When I think about the fundamental components that are often required to produce a compelling photograph, the ones that often come to mind are Vision, Anticipation, Technique and Luck.
I feel that great photography is built from a combination of being able to recognize the particular aspects of the scene that excite you, and then using your own technical and compositional skills to effectively translate the scene into an image which communicates your ideas to the viewer.
One of the most important technical skills isn’t camera related, though, it’s being able to understand and anticipate how your subjects will converge, or how they might converge in the future. As you gauge the scene and figure this out, you can then put yourself in the right position to capture it, or adjust your creative approach in a way that matches the specifics of your scene.
And then there’s luck. I talked about this in a previous post. Luck is certainly an important part of the equation, but it’s not to be relied upon. Luck won’t get you very far if you don’t have a good handle on your other three elements.
As photographers, we’re not bound to the same creative limitations that most other visual artists face. Where most artists are forced to work within the restraints of their medium, our modern cameras can show everything in perfect detail, and this is not always a good thing.
Simply reproducing the world that exists in front of our lenses rarely results in compelling imagery. Showing every single element of real life, exactly as it happened doesn’t necessarily make for good art.
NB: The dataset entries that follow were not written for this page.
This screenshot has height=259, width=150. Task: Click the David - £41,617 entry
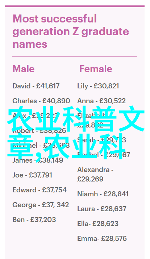(x=36, y=86)
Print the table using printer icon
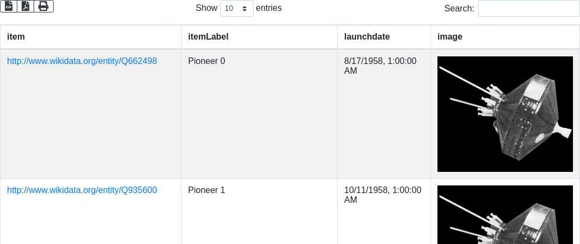This screenshot has width=580, height=244. [x=43, y=6]
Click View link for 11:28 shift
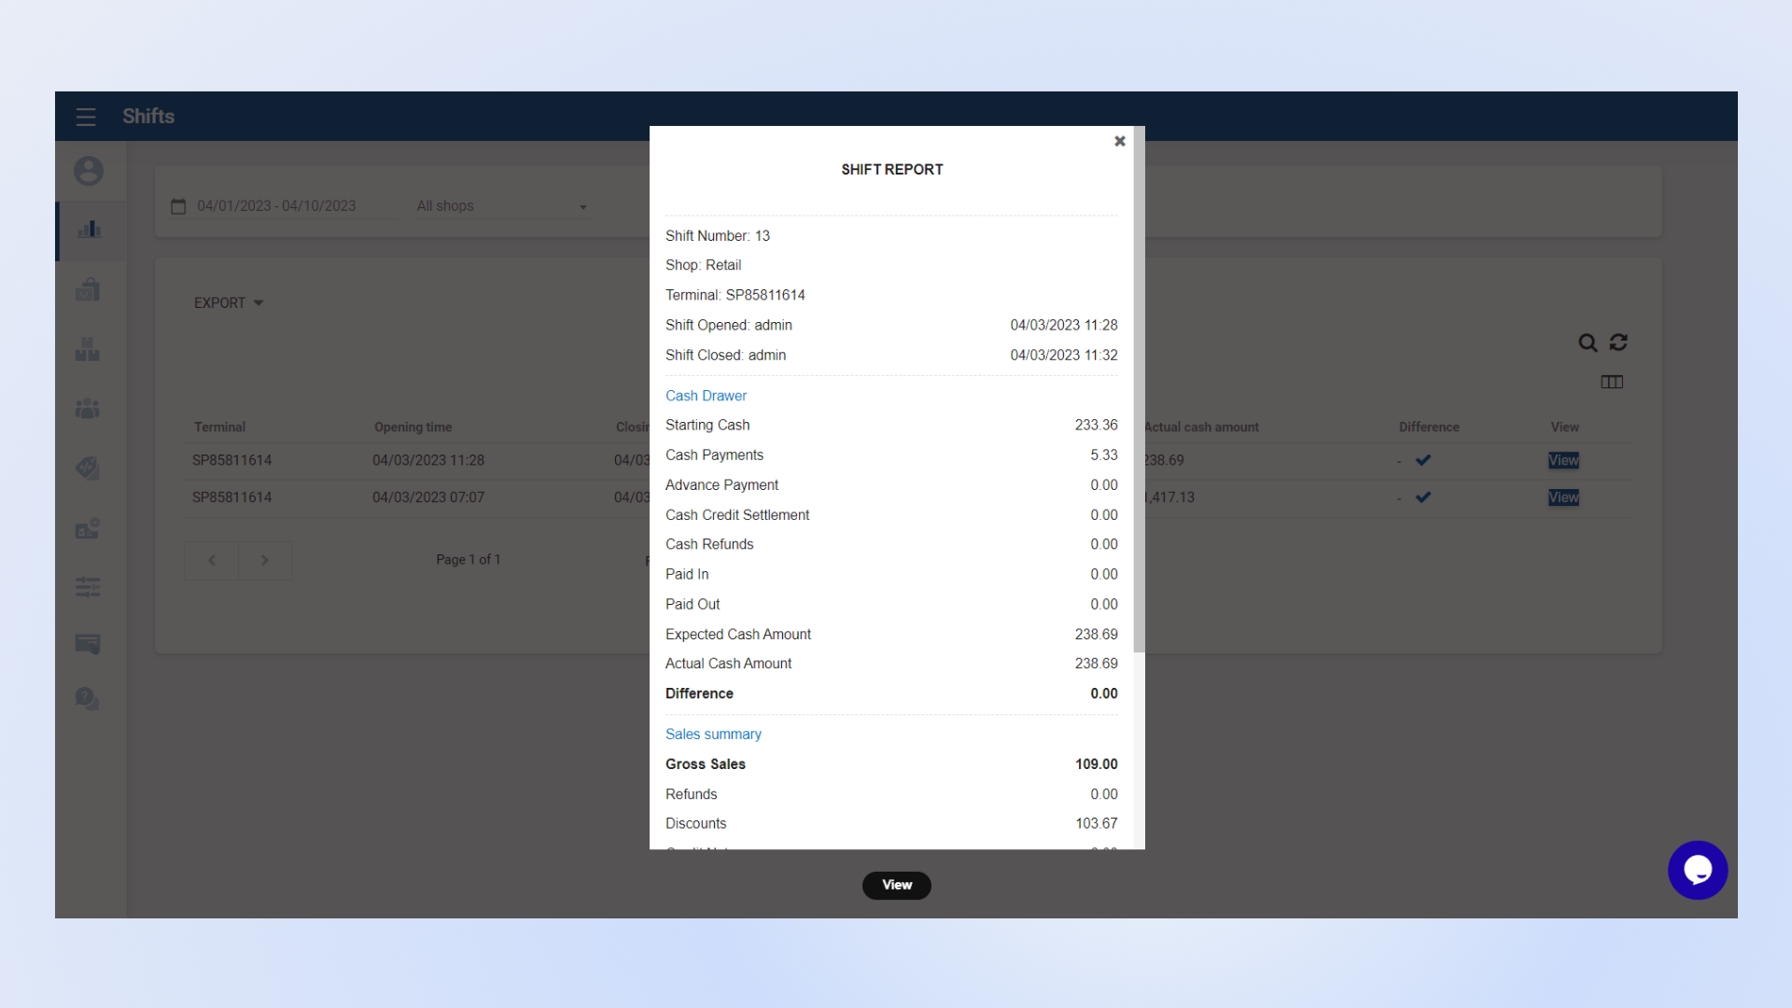This screenshot has width=1792, height=1008. [1563, 460]
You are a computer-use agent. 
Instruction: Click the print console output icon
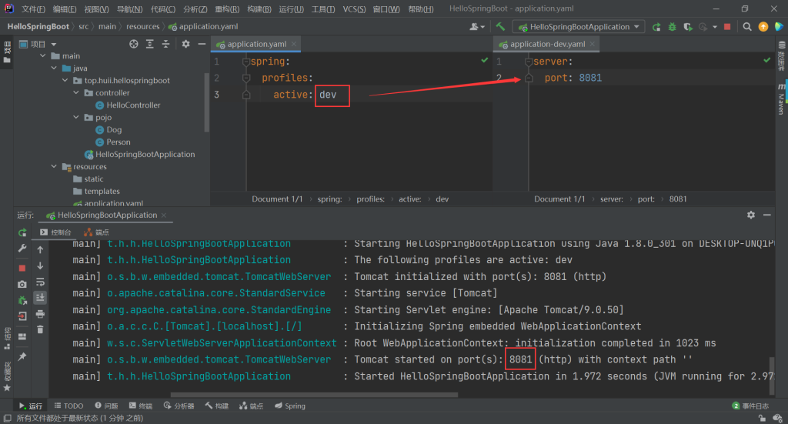40,313
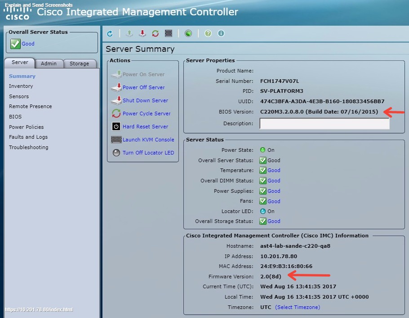Refresh the page using the toolbar refresh icon
This screenshot has width=409, height=318.
pyautogui.click(x=109, y=33)
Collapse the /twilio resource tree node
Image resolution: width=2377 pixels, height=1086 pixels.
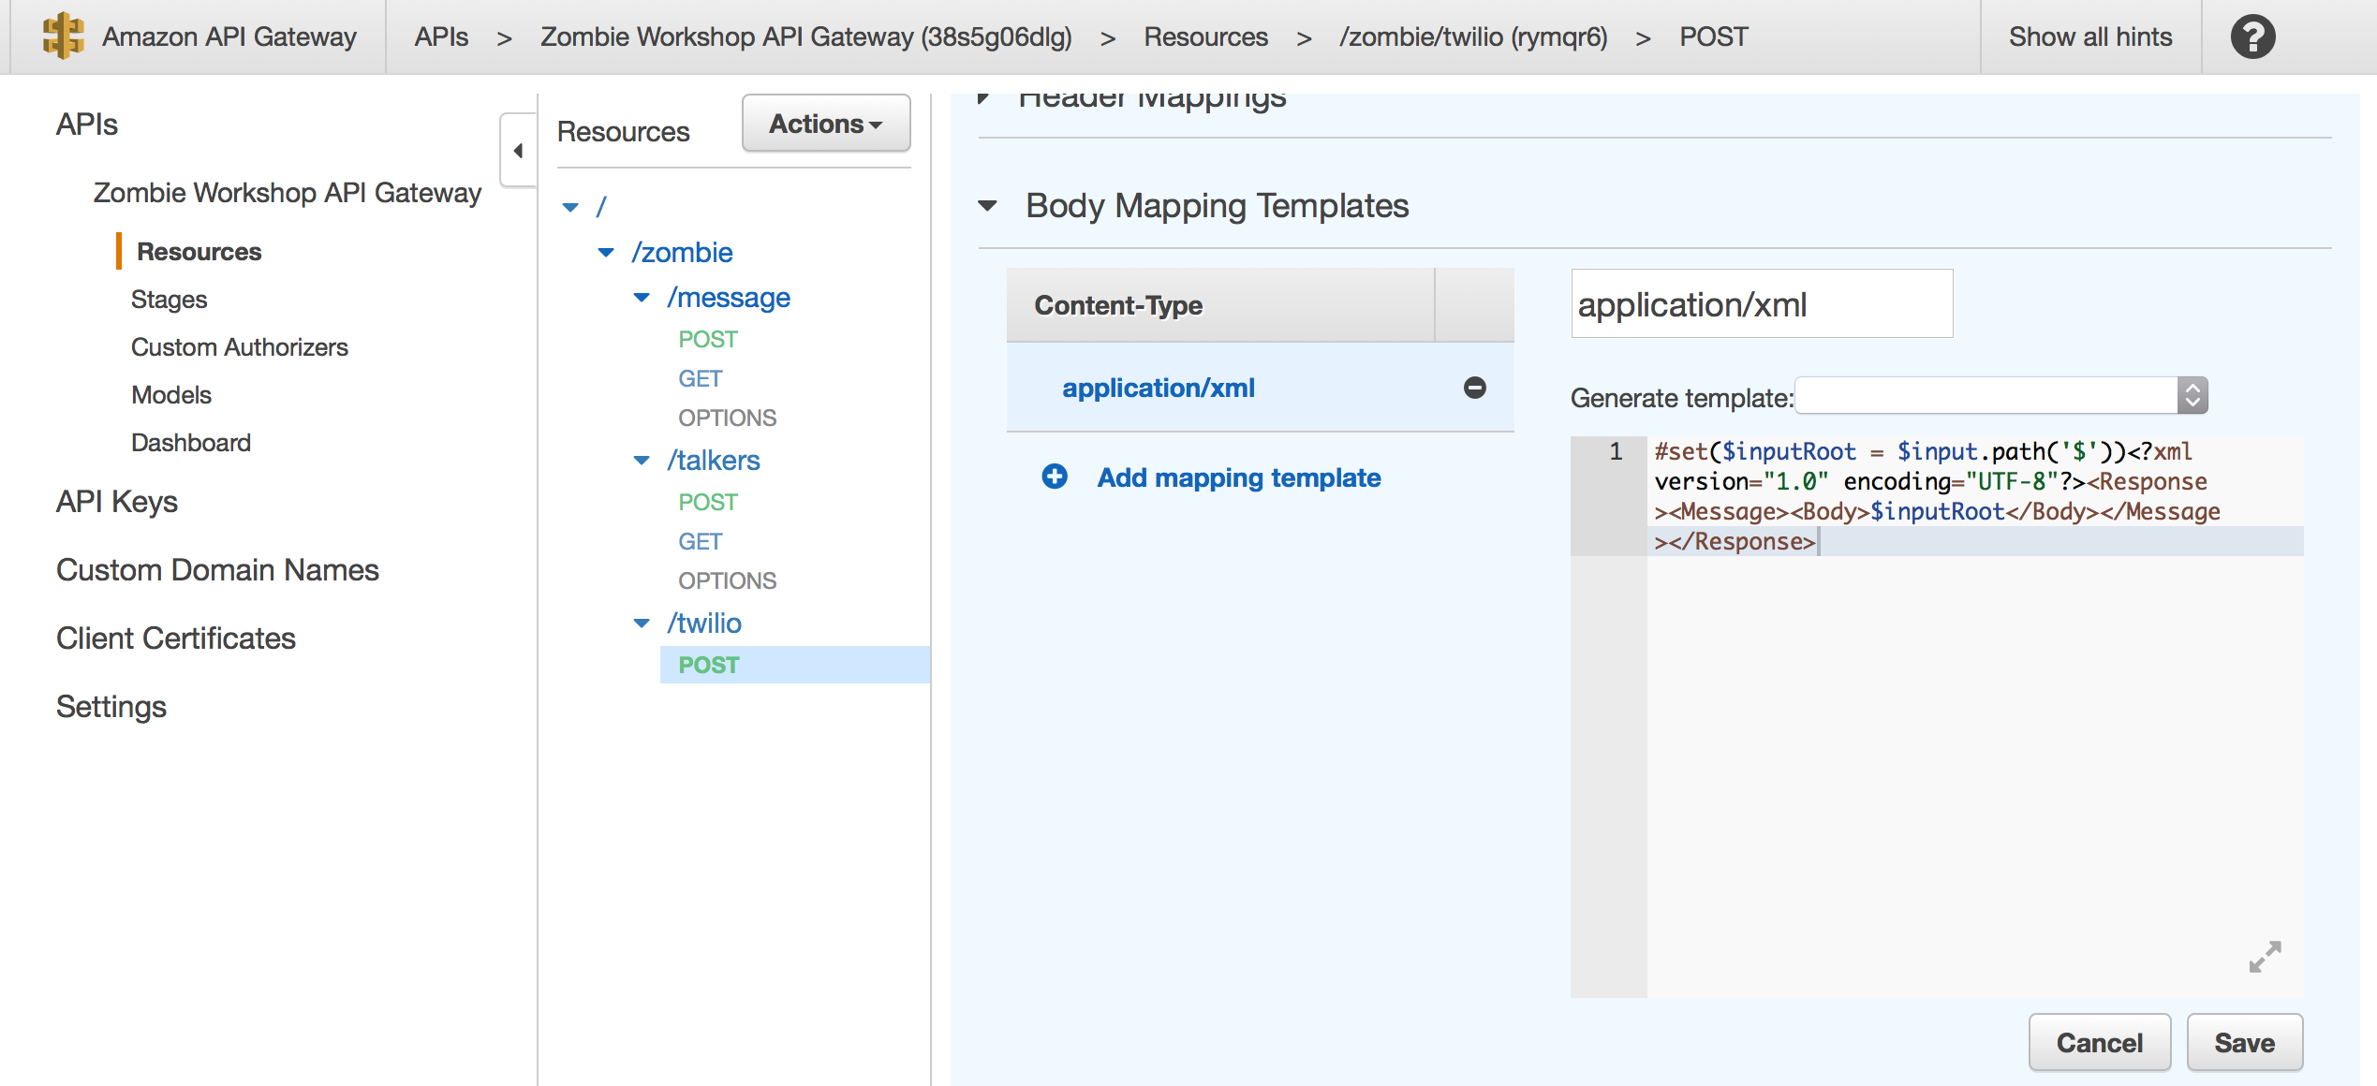642,624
What makes for engaging imagery is showing only part of your scene and inviting the viewer to dive in and imagine the rest of the scene. This allow them to engage their brains and piece together the overall message of your story by filling in the blanks of what’s NOT there.
In addition, by abbreviating your subjects, your communicate a more concise message that emphasizes the very ideas and emotions that drew you to the scene in the first place. The goal with good photography is not merely to show the subject, it’s to translate your own feelings about the scene to your viewer and evoke similar feelings in them when they look at your photo.
You can do this much more easily with a simple composition that shows very little, more so than if you show too much. Remember the term “Less is More?” That’s why.
If you’re interested in more in-depth video lessons that go beyond simple tips, check out my Photography On The Brain course. In that exclusive series, I discuss aspects about creativity and photography in a deeper level and give you monthly assignments that challenge you to think about your photography in new ways.
Whenever I get an awesome shot, and I’m sure this happens to you, people often remark how lucky I was to get that image. Sure, with all great photography, there is certainly an element of luck involved, but to simply chalk it all up to luck totally discounts all of the hard work and effort that you invest in the process.
Your viewer doesn’t see all of the planning, physical effort, courage, patience, persistence, technical skill, experience and personal creative ideas that were involved in making that image: Getting out of bed while it’s still dark, staying out late, hiking back to trailhead by headlamp, traveling all the way around the country (or the world), the hours, days and years spent practicing and refining your technique, your expertise with the camera and your mastery of light and composition…
That’s what makes for great images.
The dictionary defines luck as “good or bad fortune in life caused by accident or chance.” It also goes on to explore luck as “that which happens to a person beyond their control,” as well as the idea that with some people, luck is a self fulfilling prophecy that is based on their own belief system. Basically, if you tend to think positively, you’ll more likely to experience good luck and vice versa.
Since “good or bad” events occur at random to everyone, I tend to agree with the notion that we can self-reinforce our own fortune in life. If live by the credo that “things always work out for you in life,” then they probably will. This applies whether you have a camera in your hands or not.
Good photography is about putting ourself in the right place at the right time. It’s about doing our homework, scouting locations, anticipating how the scene might unfold, and being ready with our equipment and competent with our technique, so that if, by mere chance, something amazing happens in front of us, we’ll be ready to capture it with our cameras.
Luck is by far the smallest part of the equation in photography. It can’t be relied upon, but it can easily have the biggest impact on our images, whether it’s the way that last bit of alpenglow kisses the mountain peak, the perfect fleeting expression flashes across a model’s face or when the sky clears just at the right moment and sends golden god beams down upon your subject.
In the end, it’s your skill and your experience that leads to great images. If you’re not already a competent photographer, it won’t really matter how lucky you are. The fact is that all photographers take advantage of luck when it occurs, but they don’t rely on luck to make good images and neither should you.